Data extract:
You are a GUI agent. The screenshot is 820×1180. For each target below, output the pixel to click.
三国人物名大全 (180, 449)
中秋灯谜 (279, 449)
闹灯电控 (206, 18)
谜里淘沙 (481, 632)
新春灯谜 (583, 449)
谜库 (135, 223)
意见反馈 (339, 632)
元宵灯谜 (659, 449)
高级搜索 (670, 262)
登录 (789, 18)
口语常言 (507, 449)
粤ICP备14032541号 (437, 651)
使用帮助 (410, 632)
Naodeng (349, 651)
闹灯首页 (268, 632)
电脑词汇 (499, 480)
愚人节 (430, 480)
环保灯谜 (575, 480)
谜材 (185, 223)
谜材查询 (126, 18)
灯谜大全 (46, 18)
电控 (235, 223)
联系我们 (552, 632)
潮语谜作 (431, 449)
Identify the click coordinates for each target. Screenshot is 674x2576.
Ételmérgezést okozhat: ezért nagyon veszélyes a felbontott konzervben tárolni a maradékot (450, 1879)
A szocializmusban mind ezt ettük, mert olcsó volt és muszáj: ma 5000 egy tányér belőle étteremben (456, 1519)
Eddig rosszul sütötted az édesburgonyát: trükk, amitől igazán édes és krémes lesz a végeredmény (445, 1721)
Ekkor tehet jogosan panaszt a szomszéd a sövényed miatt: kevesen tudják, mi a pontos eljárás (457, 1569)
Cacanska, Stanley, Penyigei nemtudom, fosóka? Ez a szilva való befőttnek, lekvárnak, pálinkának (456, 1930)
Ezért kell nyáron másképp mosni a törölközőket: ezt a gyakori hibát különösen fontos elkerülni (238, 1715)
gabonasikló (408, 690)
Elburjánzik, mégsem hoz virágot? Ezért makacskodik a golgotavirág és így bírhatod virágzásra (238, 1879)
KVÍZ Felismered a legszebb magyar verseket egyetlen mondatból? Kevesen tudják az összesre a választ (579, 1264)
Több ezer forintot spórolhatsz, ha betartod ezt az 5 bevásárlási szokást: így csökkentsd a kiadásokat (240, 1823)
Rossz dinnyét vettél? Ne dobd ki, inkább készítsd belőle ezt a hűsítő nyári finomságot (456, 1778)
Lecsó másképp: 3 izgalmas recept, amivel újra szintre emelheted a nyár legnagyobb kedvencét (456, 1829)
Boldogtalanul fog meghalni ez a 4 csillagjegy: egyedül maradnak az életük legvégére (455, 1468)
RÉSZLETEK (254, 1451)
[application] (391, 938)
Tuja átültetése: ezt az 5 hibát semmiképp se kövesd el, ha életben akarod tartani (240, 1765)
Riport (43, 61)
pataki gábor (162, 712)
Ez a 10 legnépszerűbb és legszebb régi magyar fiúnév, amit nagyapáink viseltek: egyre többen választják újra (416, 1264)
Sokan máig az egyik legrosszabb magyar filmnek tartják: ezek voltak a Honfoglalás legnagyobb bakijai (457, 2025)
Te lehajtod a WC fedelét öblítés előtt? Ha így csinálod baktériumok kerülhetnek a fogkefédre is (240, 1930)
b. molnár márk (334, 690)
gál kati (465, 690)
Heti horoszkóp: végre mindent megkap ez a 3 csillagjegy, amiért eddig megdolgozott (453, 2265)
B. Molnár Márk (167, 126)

Directions: Would you write out the listing above exactly, in full?

Task solution:
You are a GUI agent. The screenshot is 820×1180. For each target below, output the pixel to click.
三国人物名大全 (180, 449)
中秋灯谜 (279, 449)
闹灯电控 (206, 18)
谜里淘沙 (481, 632)
新春灯谜 (583, 449)
谜库 (135, 223)
意见反馈 (339, 632)
元宵灯谜 (659, 449)
高级搜索 (670, 262)
登录 (789, 18)
口语常言 (507, 449)
粤ICP备14032541号 (437, 651)
使用帮助 (410, 632)
Naodeng (349, 651)
闹灯首页 (268, 632)
电脑词汇 (499, 480)
愚人节 (430, 480)
环保灯谜 (575, 480)
谜材 (185, 223)
谜材查询 (126, 18)
灯谜大全 (46, 18)
电控 (235, 223)
联系我们 (552, 632)
潮语谜作 (431, 449)
Identify the click coordinates for each target. Screenshot is 674x2576.
Ételmérgezést okozhat: ezért nagyon veszélyes a felbontott konzervben tárolni a maradékot (450, 1879)
A szocializmusban mind ezt ettük, mert olcsó volt és muszáj: ma 5000 egy tányér belőle étteremben (456, 1519)
Eddig rosszul sütötted az édesburgonyát: trükk, amitől igazán édes és krémes lesz a végeredmény (445, 1721)
Ekkor tehet jogosan panaszt a szomszéd a sövényed miatt: kevesen tudják, mi a pontos eljárás (457, 1569)
Cacanska, Stanley, Penyigei nemtudom, fosóka? Ez a szilva való befőttnek, lekvárnak, pálinkának (456, 1930)
Ezért kell nyáron másképp mosni a törölközőket: ezt a gyakori hibát különösen fontos elkerülni (238, 1715)
gabonasikló (408, 690)
Elburjánzik, mégsem hoz virágot? Ezért makacskodik a golgotavirág és így bírhatod virágzásra (238, 1879)
KVÍZ Felismered a legszebb magyar verseket egyetlen mondatból? Kevesen tudják az összesre a választ (579, 1264)
Több ezer forintot spórolhatsz, ha betartod ezt az 5 bevásárlási szokást: így csökkentsd a kiadásokat (240, 1823)
Rossz dinnyét vettél? Ne dobd ki, inkább készítsd belőle ezt a hűsítő nyári finomságot (456, 1778)
Lecsó másképp: 3 izgalmas recept, amivel újra szintre emelheted a nyár legnagyobb kedvencét (456, 1829)
Boldogtalanul fog meghalni ez a 4 csillagjegy: egyedül maradnak az életük legvégére (455, 1468)
RÉSZLETEK (254, 1451)
[application] (391, 938)
Tuja átültetése: ezt az 5 hibát semmiképp se kövesd el, ha életben akarod tartani (240, 1765)
Riport (43, 61)
pataki gábor (162, 712)
Ez a 10 legnépszerűbb és legszebb régi magyar fiúnév, amit nagyapáink viseltek: egyre többen választják újra (416, 1264)
Sokan máig az egyik legrosszabb magyar filmnek tartják: ezek voltak a Honfoglalás legnagyobb bakijai (457, 2025)
Te lehajtod a WC fedelét öblítés előtt? Ha így csinálod baktériumok kerülhetnek a fogkefédre is (240, 1930)
b. molnár márk (334, 690)
gál kati (465, 690)
Heti horoszkóp: végre mindent megkap ez a 3 csillagjegy, amiért eddig megdolgozott (453, 2265)
B. Molnár Márk (167, 126)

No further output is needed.